8 Astonishing Stats on Academic Cheating:
- 60.8% of polled college students admitted to cheating. An admittedly informal 2007 poll conducted by the popular website CollegeHumor revealed that 60.8% of 30,000 respondents — most of them within its core demographic — confessed to cheating on their assignments and tests. This lines up closely with a questionnaire sent out to Rutgers students as well, to which 68% of students confessed that they had broken the university’s explicit anti-cheating rules. And the number only seems to swell as the years progress, with freshmen the most likely to fudge their way through class.
- The same poll revealed that 16.5% of them didn’t regret it. Probably the most disconcerting find that the very same CollegeHumor poll unearthed is the fact that 16.5% of those who admitted to cheating felt no guilt whatsoever for their breach of ethics. It did not go into any details regarding why, of course, but one wonders if today’s culture of entitlement and success without regard to the well-being of others plays a major role in such callous attitudes. With so many scholarships, awards, internships and other incentives at stake, it’s entirely possible that those reporting no regrets considered their actions justified when rewarded for their “success.”
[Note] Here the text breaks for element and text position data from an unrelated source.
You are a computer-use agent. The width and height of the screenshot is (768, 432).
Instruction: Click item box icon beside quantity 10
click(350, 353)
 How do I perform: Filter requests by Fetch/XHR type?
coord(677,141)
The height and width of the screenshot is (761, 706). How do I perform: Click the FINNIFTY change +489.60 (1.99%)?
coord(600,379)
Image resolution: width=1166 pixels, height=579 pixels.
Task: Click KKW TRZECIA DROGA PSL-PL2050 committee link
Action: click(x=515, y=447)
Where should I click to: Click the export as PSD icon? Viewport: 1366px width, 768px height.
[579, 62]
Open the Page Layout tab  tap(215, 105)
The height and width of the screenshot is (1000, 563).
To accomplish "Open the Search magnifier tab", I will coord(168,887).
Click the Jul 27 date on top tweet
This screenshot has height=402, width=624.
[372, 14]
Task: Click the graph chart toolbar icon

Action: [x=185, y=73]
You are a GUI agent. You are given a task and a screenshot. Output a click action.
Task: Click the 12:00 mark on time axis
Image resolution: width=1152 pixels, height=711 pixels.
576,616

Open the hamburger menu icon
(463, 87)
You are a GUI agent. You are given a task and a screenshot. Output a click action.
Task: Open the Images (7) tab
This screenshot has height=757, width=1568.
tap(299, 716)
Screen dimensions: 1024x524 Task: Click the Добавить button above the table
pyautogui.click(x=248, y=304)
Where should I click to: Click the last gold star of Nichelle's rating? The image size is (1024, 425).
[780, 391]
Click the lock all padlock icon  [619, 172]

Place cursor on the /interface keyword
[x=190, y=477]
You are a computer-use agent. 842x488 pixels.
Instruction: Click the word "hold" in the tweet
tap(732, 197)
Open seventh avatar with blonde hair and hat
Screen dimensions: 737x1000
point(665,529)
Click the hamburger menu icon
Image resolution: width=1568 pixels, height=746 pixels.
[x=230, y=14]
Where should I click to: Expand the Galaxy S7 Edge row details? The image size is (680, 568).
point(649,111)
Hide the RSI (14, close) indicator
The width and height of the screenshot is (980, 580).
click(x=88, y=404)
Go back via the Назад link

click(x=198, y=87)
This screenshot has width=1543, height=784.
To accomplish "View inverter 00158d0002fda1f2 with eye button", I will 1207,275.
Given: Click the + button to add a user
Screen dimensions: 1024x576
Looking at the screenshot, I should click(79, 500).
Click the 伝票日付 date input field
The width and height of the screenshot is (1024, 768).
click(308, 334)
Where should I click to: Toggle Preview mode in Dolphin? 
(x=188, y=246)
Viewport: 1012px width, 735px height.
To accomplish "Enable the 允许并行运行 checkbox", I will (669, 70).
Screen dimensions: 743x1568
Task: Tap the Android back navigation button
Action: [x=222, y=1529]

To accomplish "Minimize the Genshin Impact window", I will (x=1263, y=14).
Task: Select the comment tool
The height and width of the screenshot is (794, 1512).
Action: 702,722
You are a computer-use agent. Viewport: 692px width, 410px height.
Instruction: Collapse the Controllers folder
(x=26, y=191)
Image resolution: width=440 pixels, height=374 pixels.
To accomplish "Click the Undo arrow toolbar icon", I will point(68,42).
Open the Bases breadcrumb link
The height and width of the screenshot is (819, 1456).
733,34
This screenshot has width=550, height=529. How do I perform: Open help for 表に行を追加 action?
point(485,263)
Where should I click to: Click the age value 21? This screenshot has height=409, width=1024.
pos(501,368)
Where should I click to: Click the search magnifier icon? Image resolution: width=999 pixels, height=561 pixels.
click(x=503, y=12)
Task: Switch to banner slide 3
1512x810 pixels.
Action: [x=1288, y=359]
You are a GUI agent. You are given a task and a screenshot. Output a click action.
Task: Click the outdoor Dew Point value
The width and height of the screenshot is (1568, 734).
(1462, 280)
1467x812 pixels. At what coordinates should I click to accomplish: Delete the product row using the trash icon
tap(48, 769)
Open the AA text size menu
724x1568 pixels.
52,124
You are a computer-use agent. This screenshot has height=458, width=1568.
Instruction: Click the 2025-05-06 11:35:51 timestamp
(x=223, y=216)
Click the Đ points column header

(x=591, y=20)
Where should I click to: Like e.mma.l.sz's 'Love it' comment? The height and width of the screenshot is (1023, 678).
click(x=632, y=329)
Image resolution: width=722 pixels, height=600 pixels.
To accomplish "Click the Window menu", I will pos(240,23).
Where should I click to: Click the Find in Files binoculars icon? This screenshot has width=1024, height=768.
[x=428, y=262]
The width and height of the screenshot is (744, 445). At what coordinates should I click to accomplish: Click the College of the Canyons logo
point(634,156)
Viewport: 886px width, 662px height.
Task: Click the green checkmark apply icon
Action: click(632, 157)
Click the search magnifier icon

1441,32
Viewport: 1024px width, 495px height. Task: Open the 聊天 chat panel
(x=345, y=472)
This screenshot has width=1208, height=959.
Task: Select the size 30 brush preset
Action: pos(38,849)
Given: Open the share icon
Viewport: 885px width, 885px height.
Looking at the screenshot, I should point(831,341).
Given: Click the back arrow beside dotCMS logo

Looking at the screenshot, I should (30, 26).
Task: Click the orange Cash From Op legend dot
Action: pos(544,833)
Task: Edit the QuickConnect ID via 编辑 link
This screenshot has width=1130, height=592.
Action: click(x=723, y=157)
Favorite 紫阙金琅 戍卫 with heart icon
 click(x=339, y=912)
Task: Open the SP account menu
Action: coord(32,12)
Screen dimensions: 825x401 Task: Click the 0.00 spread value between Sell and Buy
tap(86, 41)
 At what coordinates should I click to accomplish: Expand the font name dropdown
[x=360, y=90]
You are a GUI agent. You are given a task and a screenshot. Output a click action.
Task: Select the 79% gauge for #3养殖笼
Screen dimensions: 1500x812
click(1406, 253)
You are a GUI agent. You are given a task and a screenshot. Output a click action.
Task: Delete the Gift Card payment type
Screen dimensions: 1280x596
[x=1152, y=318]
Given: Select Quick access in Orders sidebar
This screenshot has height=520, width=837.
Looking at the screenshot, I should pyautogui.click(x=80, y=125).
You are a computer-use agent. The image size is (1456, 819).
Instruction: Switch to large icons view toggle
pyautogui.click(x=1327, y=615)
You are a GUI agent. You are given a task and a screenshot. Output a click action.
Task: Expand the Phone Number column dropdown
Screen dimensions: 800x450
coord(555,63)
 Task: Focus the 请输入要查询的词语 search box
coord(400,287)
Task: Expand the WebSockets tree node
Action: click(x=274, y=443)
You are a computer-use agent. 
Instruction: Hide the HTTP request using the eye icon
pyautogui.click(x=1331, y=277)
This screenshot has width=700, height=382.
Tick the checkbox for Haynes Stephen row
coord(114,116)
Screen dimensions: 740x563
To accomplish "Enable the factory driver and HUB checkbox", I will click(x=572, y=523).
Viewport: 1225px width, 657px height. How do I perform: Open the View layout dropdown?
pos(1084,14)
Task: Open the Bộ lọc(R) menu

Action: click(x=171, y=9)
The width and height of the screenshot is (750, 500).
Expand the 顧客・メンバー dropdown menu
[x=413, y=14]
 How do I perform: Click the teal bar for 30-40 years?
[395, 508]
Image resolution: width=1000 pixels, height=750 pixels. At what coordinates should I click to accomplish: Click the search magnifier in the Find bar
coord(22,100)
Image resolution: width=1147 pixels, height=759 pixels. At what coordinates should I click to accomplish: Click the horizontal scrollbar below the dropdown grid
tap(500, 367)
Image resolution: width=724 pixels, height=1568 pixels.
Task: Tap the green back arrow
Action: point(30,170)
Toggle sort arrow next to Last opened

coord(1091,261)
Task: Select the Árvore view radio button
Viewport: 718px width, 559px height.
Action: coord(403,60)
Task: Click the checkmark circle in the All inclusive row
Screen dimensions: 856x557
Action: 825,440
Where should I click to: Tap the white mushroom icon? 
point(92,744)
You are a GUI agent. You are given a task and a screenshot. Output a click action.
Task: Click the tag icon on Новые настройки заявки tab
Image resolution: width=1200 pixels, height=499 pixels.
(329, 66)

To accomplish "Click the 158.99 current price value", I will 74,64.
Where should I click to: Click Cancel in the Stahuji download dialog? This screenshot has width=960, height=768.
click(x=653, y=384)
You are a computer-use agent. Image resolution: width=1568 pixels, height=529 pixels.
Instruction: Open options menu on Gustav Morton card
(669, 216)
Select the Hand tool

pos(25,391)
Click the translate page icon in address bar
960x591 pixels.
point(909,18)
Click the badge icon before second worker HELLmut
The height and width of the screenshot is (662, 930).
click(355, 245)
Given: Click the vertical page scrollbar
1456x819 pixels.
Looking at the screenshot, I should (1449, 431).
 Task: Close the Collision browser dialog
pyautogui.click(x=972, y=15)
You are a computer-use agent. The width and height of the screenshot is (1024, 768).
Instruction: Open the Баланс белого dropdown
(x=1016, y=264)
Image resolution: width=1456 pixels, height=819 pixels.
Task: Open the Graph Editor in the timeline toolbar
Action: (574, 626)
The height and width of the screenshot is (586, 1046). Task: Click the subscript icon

- Cheaters have higher GPAs. Perhaps unsurprisingly, a poll conducted at Fordham University noted a significant gap between the GPAs of cheating students and their honest counterparts. Cheaters, on average, boast a 3.41 average. Non-cheaters average at 2.85. As mentioned with the previous statistic, many probably feel compelled to compromise their school’s ethics policies in their own self-interest — especially considering the significant number of academic rewards hinging on one’s GPA. What makes this statistic so upsetting is the amount of opportunities being robbed from honest students whose averages may not measure up, but at least they came about them without resorting to plagiarism, copying and other cheating strategies.
- The public is more concerned with cheating than college officials. The Ad Council and Educational Testing Service discovered that 41% of Americans and 34% of college officials considered academic cheating a serious issue. They attribute the surprisingly low numbers to a decreased stigma surrounding the actions and an increase in emphasizing a stockpile of rewards and honors over hard work and dedication. Though their fact sheet does not offer any specific numbers, they noted that men and women are equally likely to cheat in an academic setting; math and science classes inspire the most incidents. Engineering and business majors, fraternity and sorority members, students on the extreme ends of the GPA scale, freshmen and sophomores are all more likely to cheat, and there exists no real difference along gender lines. However, men seem to admit to it slightly more than women.
- Cheating college students likely start in high school. If not before. According to the very same Ad Council and ETS study, between 75% and 98% of college students who confessed to cheating reported that they set such a personal standard in high school. The organizations conducting the poll, however, believe that the motivation to cheat can start as early elementary and middle school. After kindergarten, teachers, parents and administrators place much heavier emphasis on grades and awards, placing considerable pressure on students to do anything necessary to stay ahead of their contemporaries.
- In fact, 85% of them think cheating is essential. Even college students that don’t cheat still think it a valuable strategy to scoring the best grades, internships, scholarships and awards possible. A U.S. News and World Report survey noted the phenomenon, revealing that 90% of those polled didn’t believe that they or others would get caught — and subsequently punished — for their actions. In his study of 1,800 college students, Professor Donald McCabe noted that 15% turned in a fake term paper (either from a mill or a website), 84% cheated on written assignments and 52% plagiarized one or more sentences for a paper.
- 95% of cheaters don’t get caught. As another study conducted by Ad Council and ETS confirmed, many of the suspicions that college students held about getting caught for their crimes. This gives them even more incentive to lie their way through classes rather than actually put forth the effort and learn something. Websites such as Turnitin.com allow professors to check whether or not their students have handed over a fake paper, but it cannot help cheating on tests, quizzes and non-written assignments.
- Top-tier paper mill website average about 8,000 hits a day. ETS and Ad Council’s research quotes SchoolSucks.com founder Kenneth Sahr as stating that his website receives around 8,000 hits a day. Even accounting for innocent, curious onlookers and suspicious educators and parents double-checking a student’s work, this does illustrate the prevalence and high demand for pre-written term papers, homework and other projects. SchoolSucks.com and its ilk often post disclaimers citing their services as “for critique” or “research” purposes only – yet their copy almost always tends to suggest otherwise. Some schools have launched campaigns against their services, though such measures put little to no damper on the overarching popularity.